Pferdesport

Lena Neumeister: Reiten ist Familiensache

Die Gegend um Satuelle ist weitestgehend bewaldet und ganz im Grünen gelegen, befindet sich dort das Grundstück der Familie Neumeister.

Von Felix Hoffmann
Lena Neumeister vom RFV Uthmöden auf ihrem Pferd Quintana.
Lena Neumeister vom RFV Uthmöden auf ihrem Pferd Quintana. Foto: Christian Bogus

Satuelle - Lena ist mit 18 Jahren die älteste Tochter von insgesamt drei Geschwistern. Im Springreiten hat sie ihre Leidenschaft gefunden.
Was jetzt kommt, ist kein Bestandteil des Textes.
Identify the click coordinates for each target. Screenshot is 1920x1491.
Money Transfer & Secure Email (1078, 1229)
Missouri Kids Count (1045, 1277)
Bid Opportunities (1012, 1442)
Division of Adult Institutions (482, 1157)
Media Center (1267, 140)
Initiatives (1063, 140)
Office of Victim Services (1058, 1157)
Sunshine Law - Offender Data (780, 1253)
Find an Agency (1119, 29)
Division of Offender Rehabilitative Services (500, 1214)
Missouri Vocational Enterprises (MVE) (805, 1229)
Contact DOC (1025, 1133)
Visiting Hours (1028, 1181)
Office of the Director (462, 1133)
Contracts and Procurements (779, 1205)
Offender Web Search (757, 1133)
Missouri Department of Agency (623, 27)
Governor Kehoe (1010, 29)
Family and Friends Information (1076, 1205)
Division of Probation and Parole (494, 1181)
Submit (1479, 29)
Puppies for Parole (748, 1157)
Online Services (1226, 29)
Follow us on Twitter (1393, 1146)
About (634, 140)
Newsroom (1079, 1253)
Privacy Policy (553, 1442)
Satuelle ist ein kleiner, nördlich gelegener Ortsteil der Stadt Haldensleben. Die Ohre und der Mittellandkanal verlaufen westlich davon. Aus Richtung Haldensleben in das Örtchen einfahrend, zweigt von der Hauptstraße eine steinige Nebenstraße ab. Auf derer linken Seite zeigt sich dann das doppelstöckige Haus der Neumeisters. Es ist das letzte am Wegesrand. Am Zaun bellt der Hund und sofort kann der Eindruck gewonnen werden, dass Tiere hier einen hohen Stellenwert bei der Familie einnehmen.

Lenas Mutter führt mich am Haus vorbei durch den Garten zum familieneigenen Reitplatz. Es ist ein großes Grundstück und doch wirkt es komprimiert. Eine Laube teilt das Haus vom Garten ab, Bäume spenden Schatten und am Rand befindet sich eine kleine Stallung. Der Reitplatz liegt in der Sonne. Über den hinteren Zaun hinaus vermitteln Weide und Ackerland ein Gefühl von Weite und Raum. Lena dreht auf dem Pferd ihre Runde. Ihre Mutter bittet sie abzusteigen. Der Hof hinter dem Haus ist mit Schatten geflutet. Wir setzen uns vor die Laube, den Reiterhelm lässt sie dabei auf.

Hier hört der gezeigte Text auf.